Tuesday, July 18, 2006

Misanthrope, Philanthrope, Chance to Grope

The Big Kill

Or
Spillane Takes a Dirt Nap
(Props to Monty)

Or
Hammered
(Further accolades for Monty)

Or
Survival...Zero
(Kudos to Greg)

Or
Kiss Me Dead
(Greg does us another solid)

Or
Tomorrow I Die. No, Wait, Make That Right Now.
(A final tip o’the gumshoe cap to Greg)
Mickey Spillane, aces with his Smith Corona in dishing about leggy broads and pig-eyed punks getting iced, got 86ed by the Big Man Upstairs at the age of 88. Regularly getting the bum’s rush from critics, Spillane’s whiskey-soaked tales of cops and crooks and the broads who loved them sold more than 200 million books, and he wrote 7 of the top 10 selling books of all time. Spillane stuck in the national craw with his 12 Mike Hammer stories that were the basis of two TV shows 30 years apart. In addition to his book noir staples, Spillane also wrote a number of award-winning books for kids, presumably with a little less sex and violence. He came by the hard-boiled edge honestly, serving as a federal agent who helped break up a narcotics ring, a bust that left him with scars from two gunshots and a knife slash.

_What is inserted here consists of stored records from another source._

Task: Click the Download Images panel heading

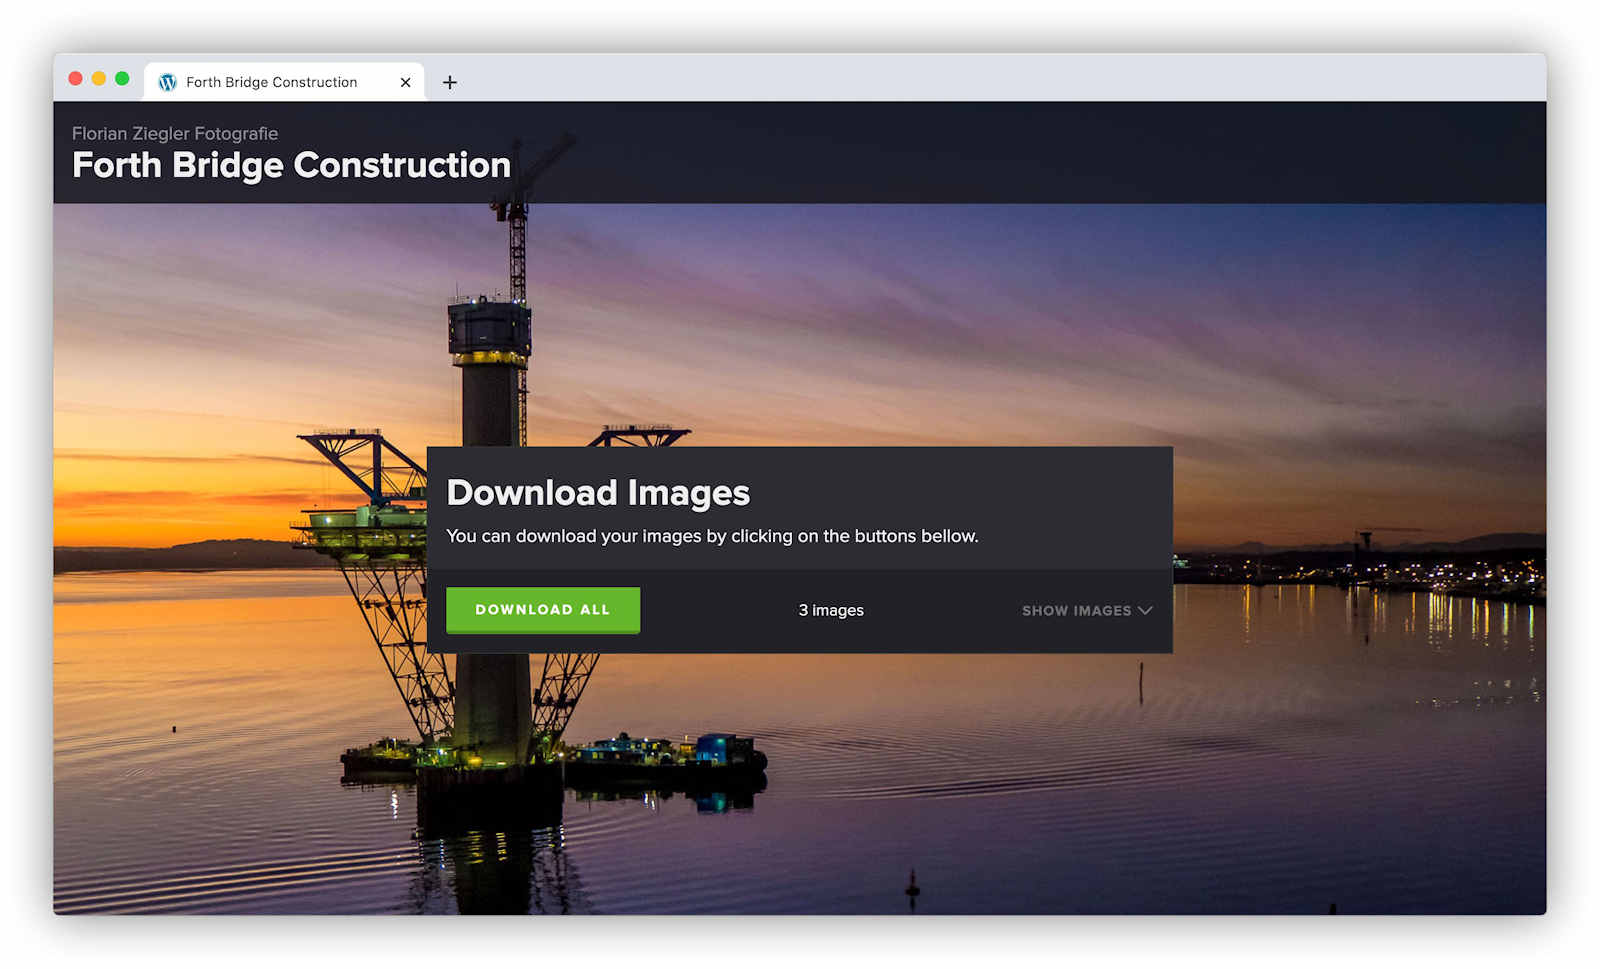Action: (598, 492)
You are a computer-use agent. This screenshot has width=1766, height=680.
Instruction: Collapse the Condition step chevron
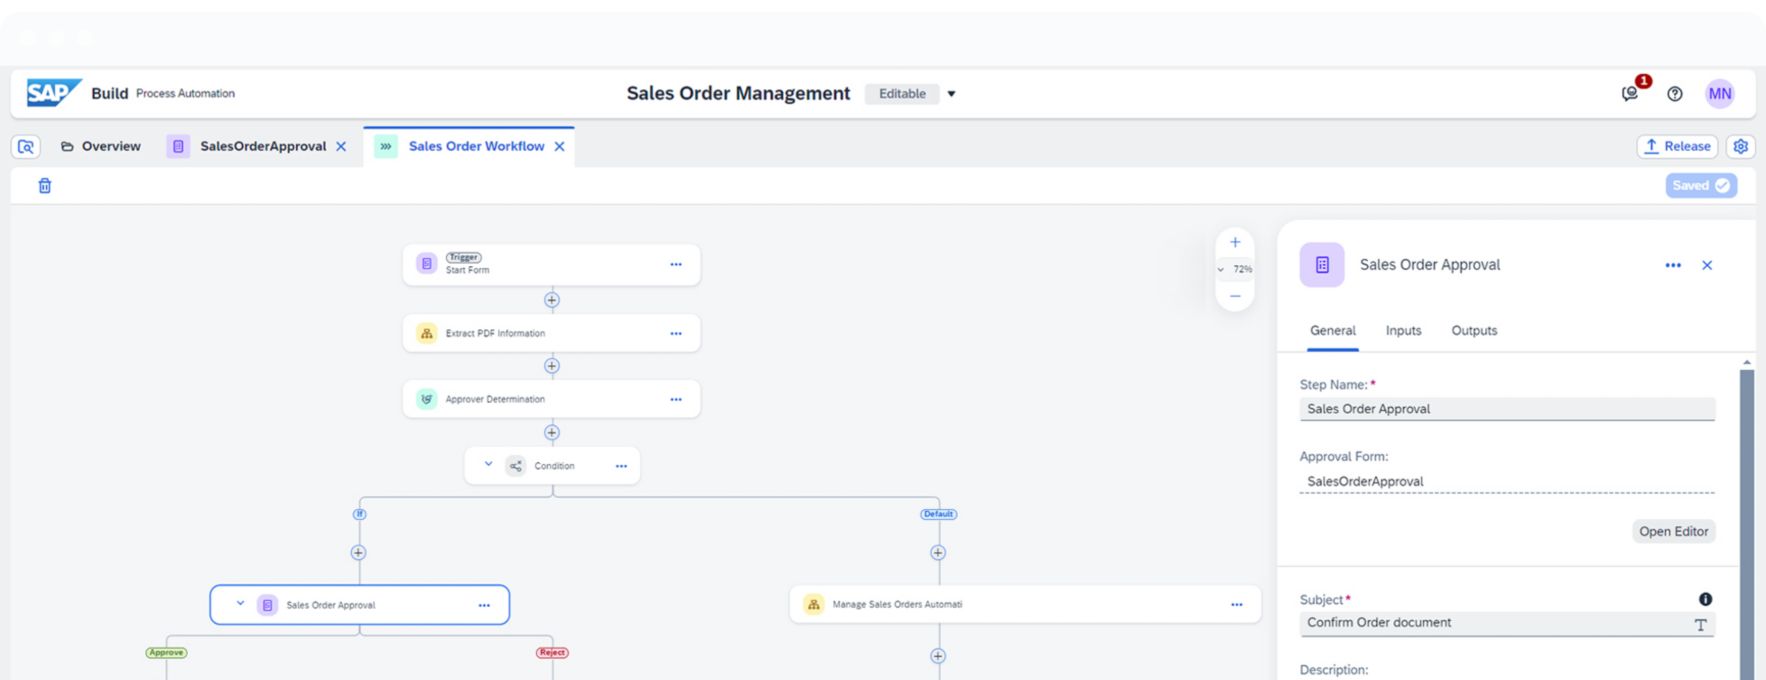pos(488,465)
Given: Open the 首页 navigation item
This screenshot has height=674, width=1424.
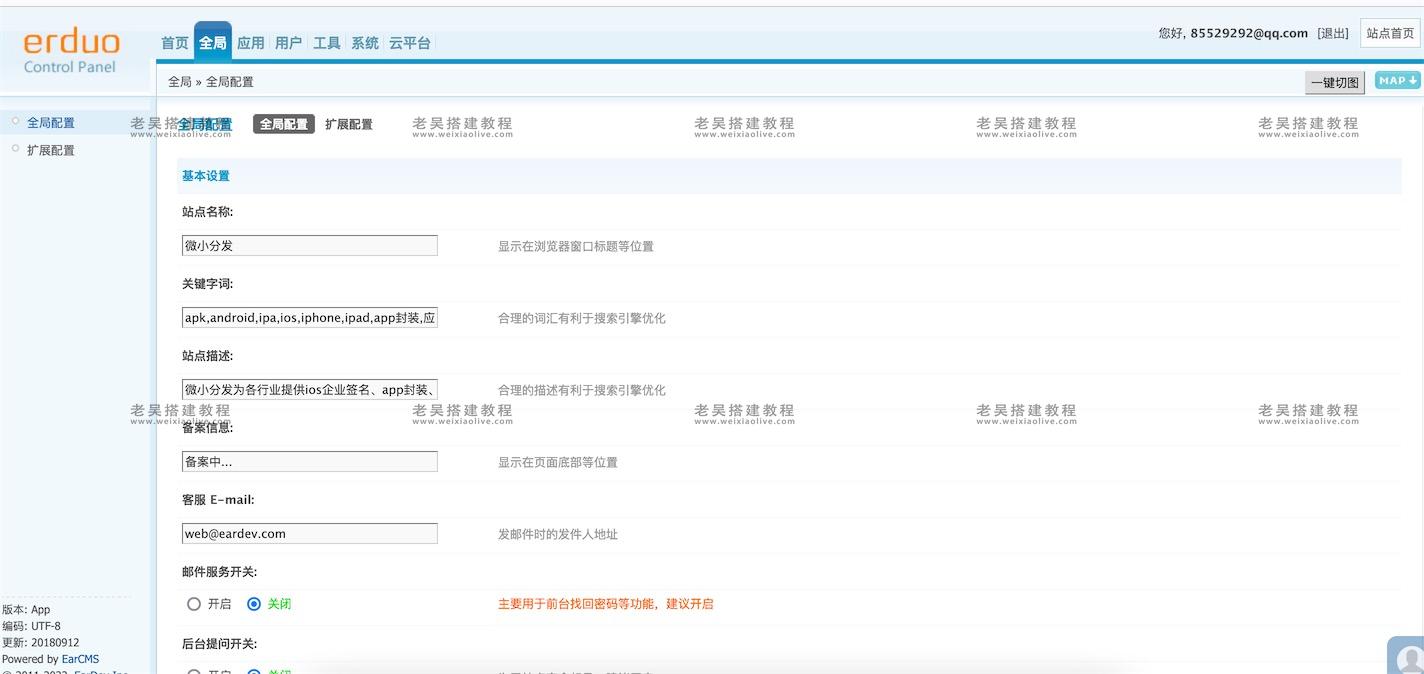Looking at the screenshot, I should click(x=174, y=42).
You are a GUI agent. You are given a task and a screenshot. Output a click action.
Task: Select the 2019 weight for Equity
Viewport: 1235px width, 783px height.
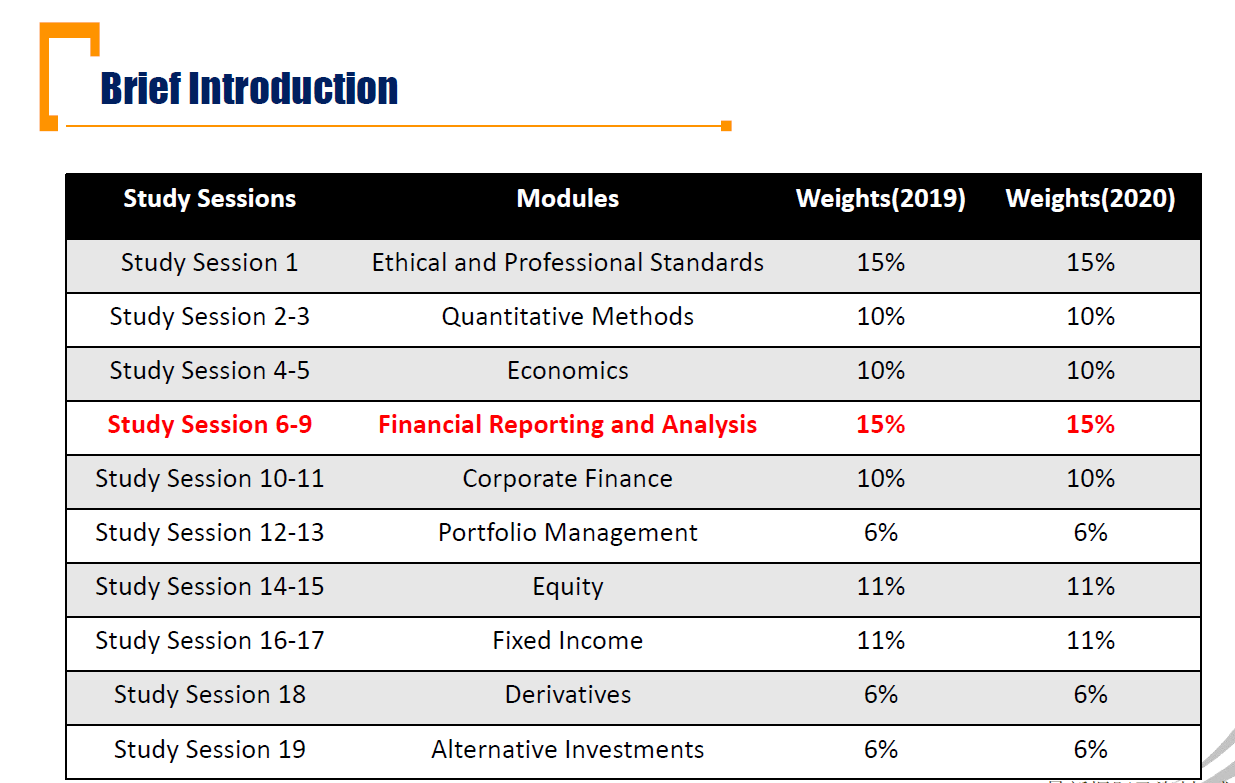(880, 587)
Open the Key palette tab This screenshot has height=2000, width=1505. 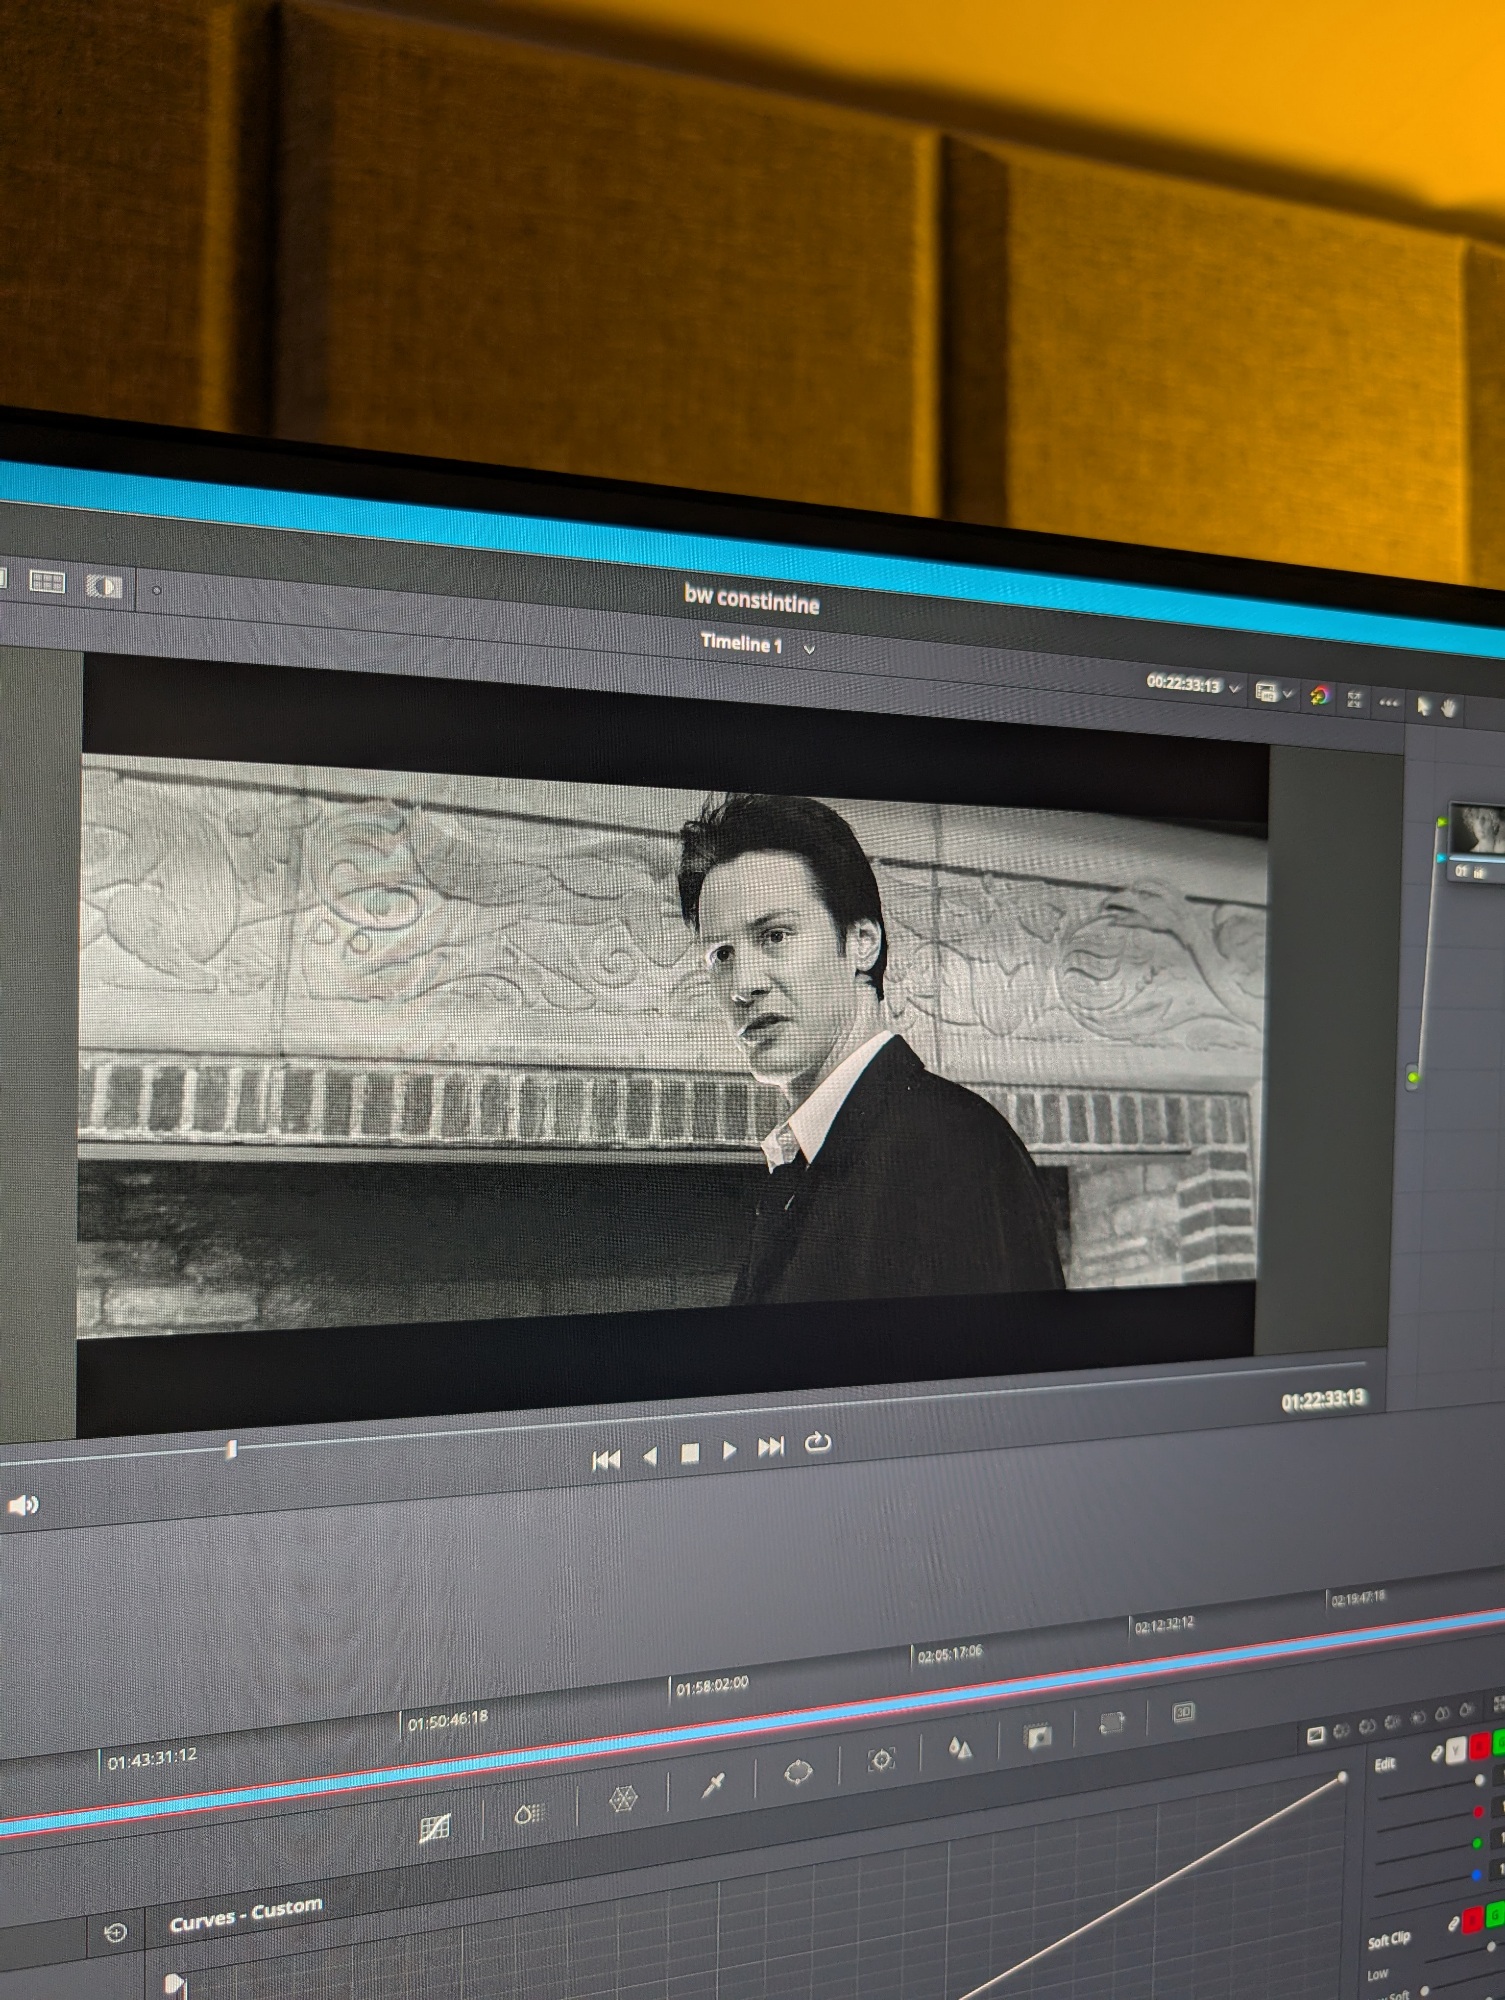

Most probably remember his self-parodying appearances with a dame on each arm in gumshoe garb in 110 commercials for Miller Lite, an impotent potable no self-respecting Spillane private dick would be caught dead drinking.
Greg’s been waiting for Spillane to Kiss Off Deadly for three years and with the solo hit moves into second place. Spillane was the 100th hit in the 4+ plus years of the GHI.

You Win Some, You Lose Some
(Monty on the lieutenant governor beat)
Win Rockefeller, the low-key billionaire rancher turned lieutenant governor of Arkansas, has died of a rare myeloproliferative disorder, at the age of 57. The great-grandson of Standard Oil founder John D. Rockefeller, Win was a college dropout, thwarted state trooper and car salesman before scoring his inheritance. He then got a degree in ranch management, stepped up the philanthropy and when Arkansas Gov. Jim Guy Tucker got convicted of corruption and was replaced by lieutenant governor Mike Huckabee, Win was elected to complete Huckabee’s term. He was re-elected to the part-time post in 1998 and 2002 and had announced his intention to run for governor before his diagnosis. With a fortune of $1.2 billion, Win could have bought each of Arkansas’ 2.6 million residents about 30 books a piece and possibly done something about the worst literacy rate in the country.

Tits Up
(Props to Mark)

Or
Wings and a Prayer
(An epitaphany shared with Monty)
Robert H. Brooks, who built an empire on men’s love of hot wings and big boobs, has died of natural causes at the age of 69. Brooks started a natural foods company before figuring out tight shirts and short shorts would turn a larger profit than free range alfalfa. He bought the Hooters chain and with a mantra of “Delightfully tacky, yet unrefined” expanded to 425 restaurants worldwide.